The bottom line is that The Naked Gun is funny 99 percent of the time. It might not always be funny in ways that I personally appreciate, but that doesn’t prevent it from worthy entry into the pantheon of spoof classics. Surely you can’t object to that.

Rating: 7/10

Dead Men Don't Wear Plaid

Year: 1982
Director: Carl Reiner
Cast: Steve Martin, Rachel Ward, Carl Reiner
Run Time: 1 hour 28 minutes
MPAA Rating: PG

Rigby Reardon is a private eye investigating the possible murder of the father of a local femme fatale.

Dead Men Don’t Wear Plaid is one of my all time favorites comedies. Not only is it a ribald send-up of classic black and white detective flicks, it pits Steve Martin’s Reardon against character from real film noirs, expertly cutting him into footage from scores of old films. It’s not often that you find a spoof comedy starring Barbara Stanwyck, Ray Milland, Ava Gardner, Burt Lancaster, Humphrey Bogart, Cary Grant, Ingrid Bergman, Veronica Lake, Bette Davis, Lana Turner, James Cagney, Joan Crawford, and Vincent Price. It’s true they’re not exactly in on the joke, but that’s a killer cast, to say the least.

Though some of the continuity editing is a little shaggy DMDWP’s construction is awe-inspiringly tight, utilizing matching sets, clever dialogue cuts, and blended color schemes to create one continuous, totally viable film. And although some of the comedy does come from structural humor (non sequiturs present in the borrowed dialogue, absurd match cuts), the best thing about it is that it’s genuinely funny in its own right. The spliced-in footage might be a gimmick, but it certainly isn’t what keeps the movie afloat.

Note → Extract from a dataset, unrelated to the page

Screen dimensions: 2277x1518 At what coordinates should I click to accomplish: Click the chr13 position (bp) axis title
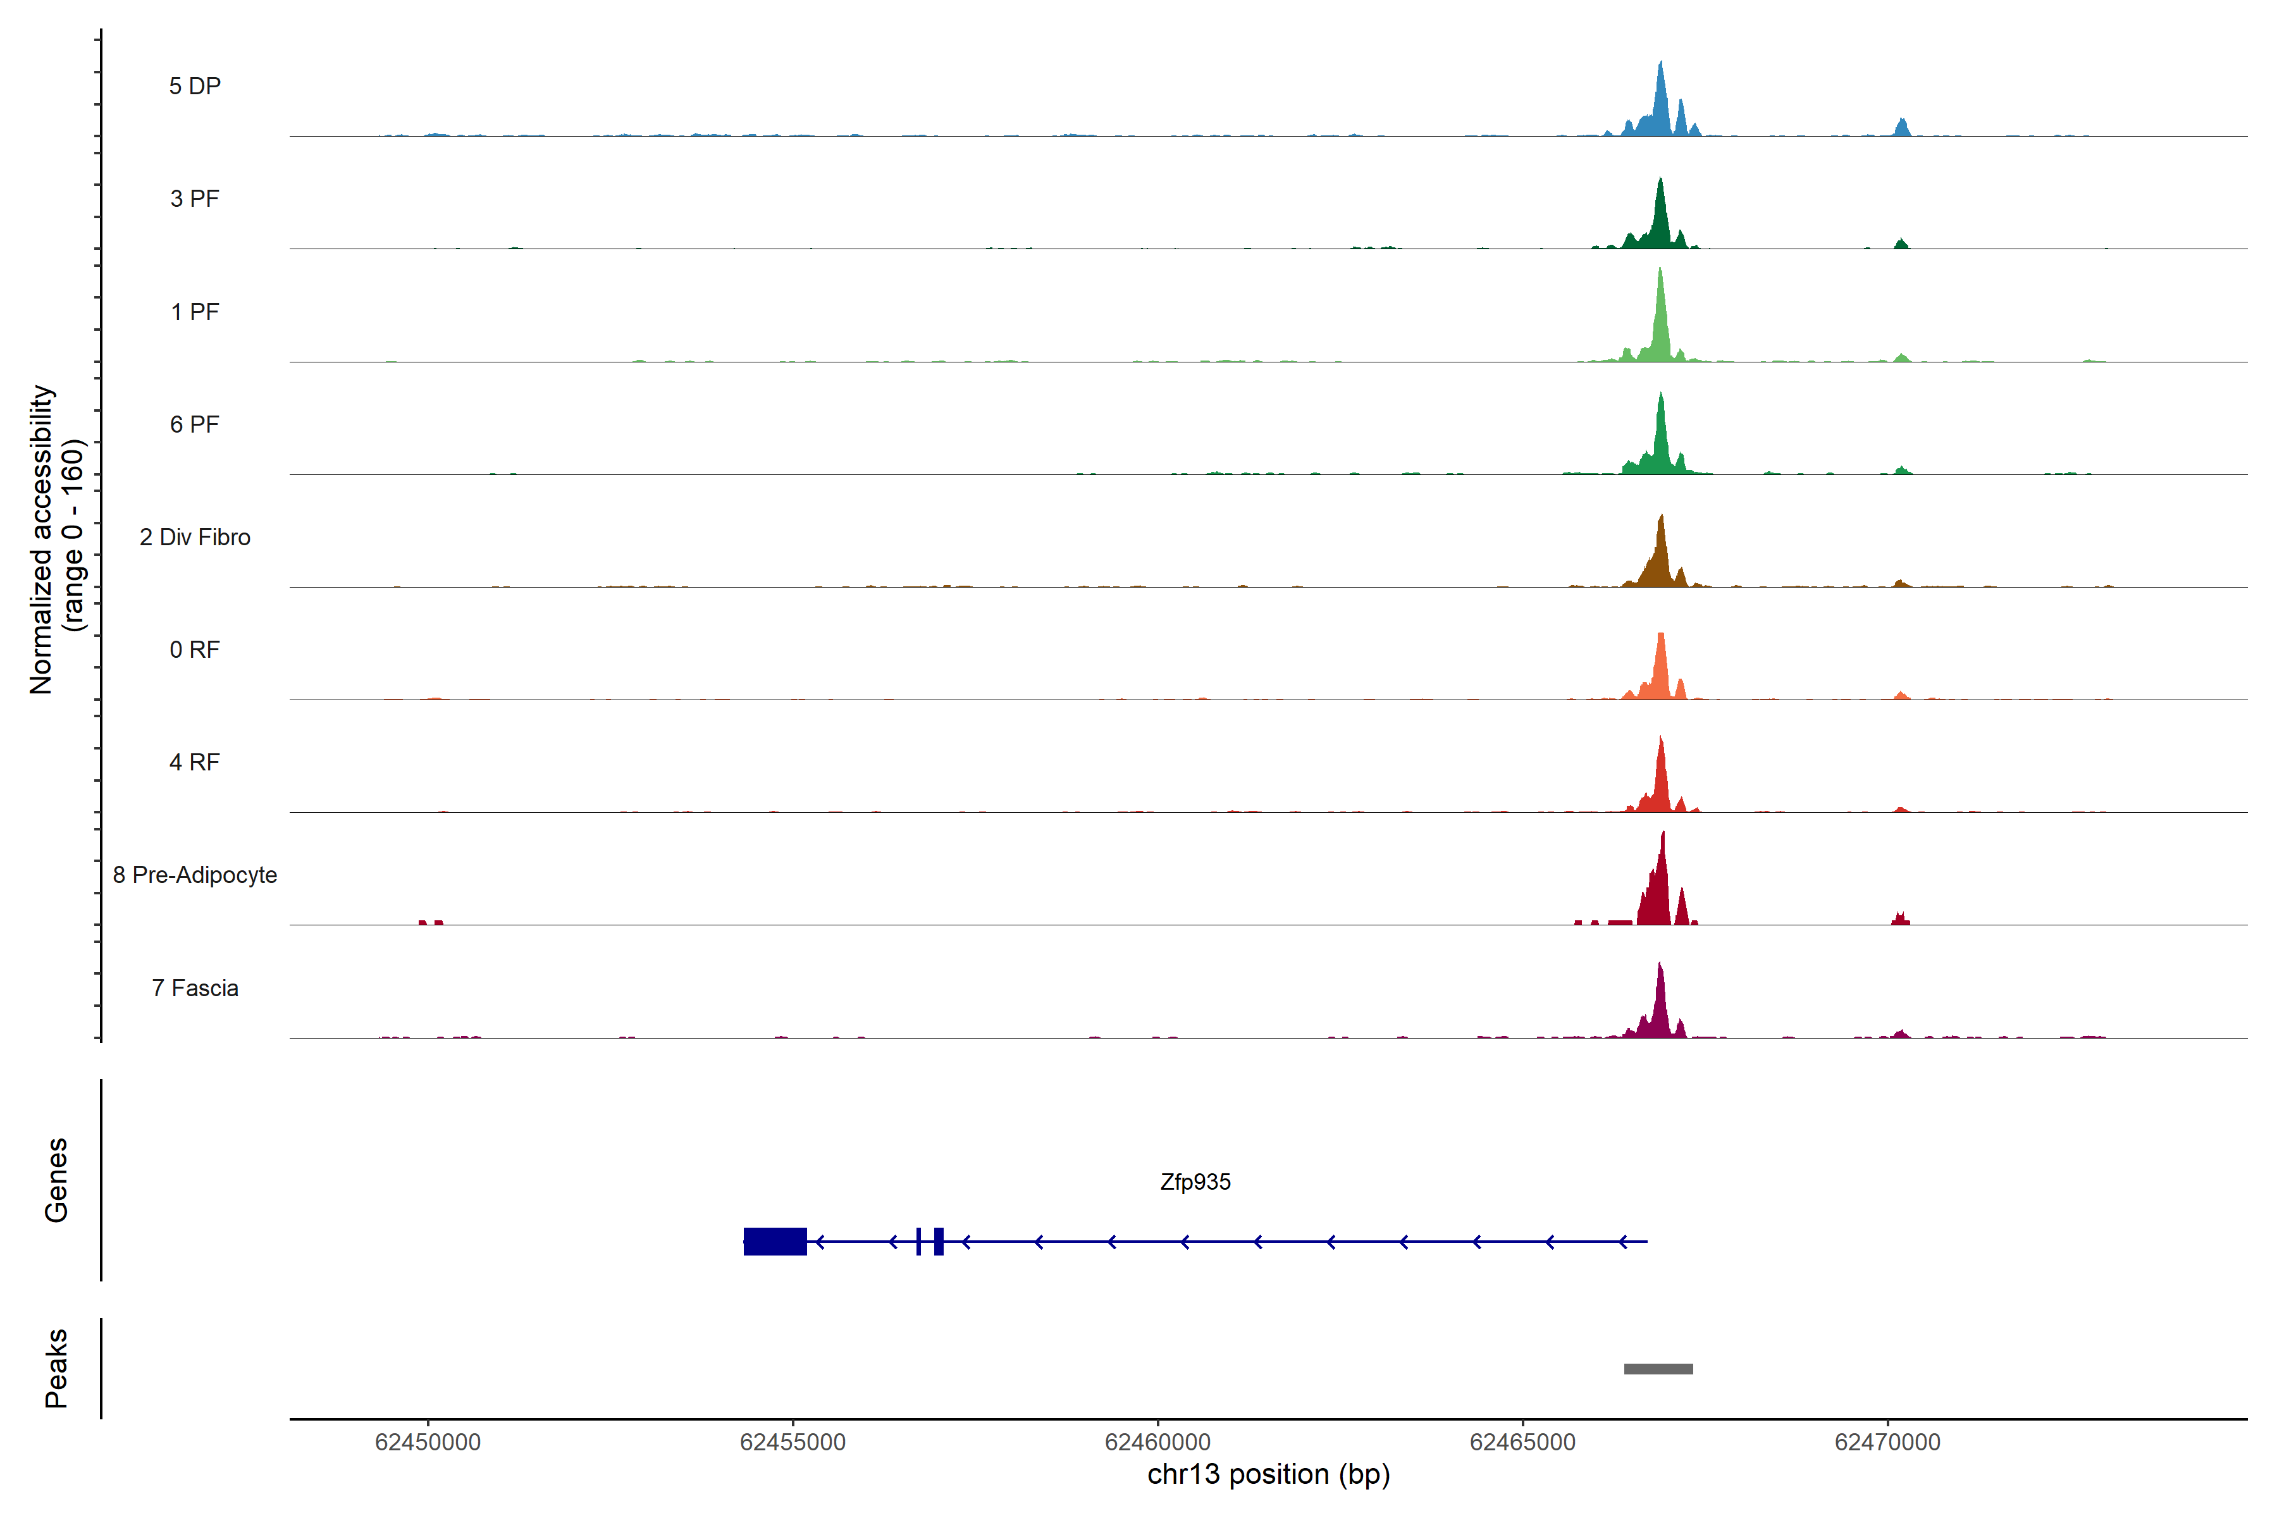(x=1268, y=1474)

Just as film noir exists in a heightened reality where everything dark and grimy about the human condition is amplified tenfold, DMDWP subverts that charged atmosphere, using it as a springboard into the heady heights of ludicrous absurdity. The movie bends the rules of reality, making every act – from brewing a pot of java to flirting with a woman to talking about cleaning women – a bold triumph of ecstatic silliness.

And my oh my is it startlingly lewd. Maybe some of the raunchier jokes just seem amplified by the film’s apparent vintage, but either way they work like gangbusters. Just like Leslie Nielsen, Steve Martin’s über-serious work here informs the hyperbolic parody, though he’s certainly a touch more aware of himself as evidence by his mugging for the camera. Luckily he finds a counterbalance in Rachel Ward (of Night School – thank you, Halloween spirit), whose every word drips with sheer, oblivious sincerity. Perhaps that might be all she’s capable of, but boy does it every work wonders in this particular context.

The humor of DMDWP is sterling and pretty much untouchable, but the film’s not entirely flawless. In the second act, it gets a little too caught up in its own mystery. The joking abates for brief periods while it delicately lays out its oddly complex system of clues and suspects like they’re fragile china on a tea tray. Because of the sheer mass of threads and characters plucked from other movies, the storyline never quite makes sense, and the intricate algorithm required to keep them glued together only mucks up the narrative works something fierce.

The film settles down once it simplifies itself again in the finale, but for a while, it’s merely a string of funny gags dangling precariously from a single loose plot thread. But damn are those gags entertaining as hell. Dead Men Don’t Wear Plaid is an utterly singular comedy that, if you haven’t seen it, I’m marvelously proud to have introduced you to. Go to it now. I want to kiss this movie with every lip on my face.

Rating: 8/10
Word Count: 1220

1 comment:

  1. I object. The masonry penis bit in Naked Gun is worth at least a 9/10. Very possibly the funniest thing I ever saw.

    Indeed, Leslie Nielsen could be pretty great in serious roles--he's awesome in Forbidden Planet, and he projects a stoically heroic enough presence in Poseidon Adventure you really don't see it coming. (I'm sure he's done many other things as well. And, yeah, also Prom Night. Blargh?)

    I ought to watch Plaid again someday. I only saw it once, and I believe I was 1)around twelve and 2)I'd never seen any film noir or even a noir-like film. Not even Maltese Falcon. I guess was familiar with the general concept of a "detective," but that was about it.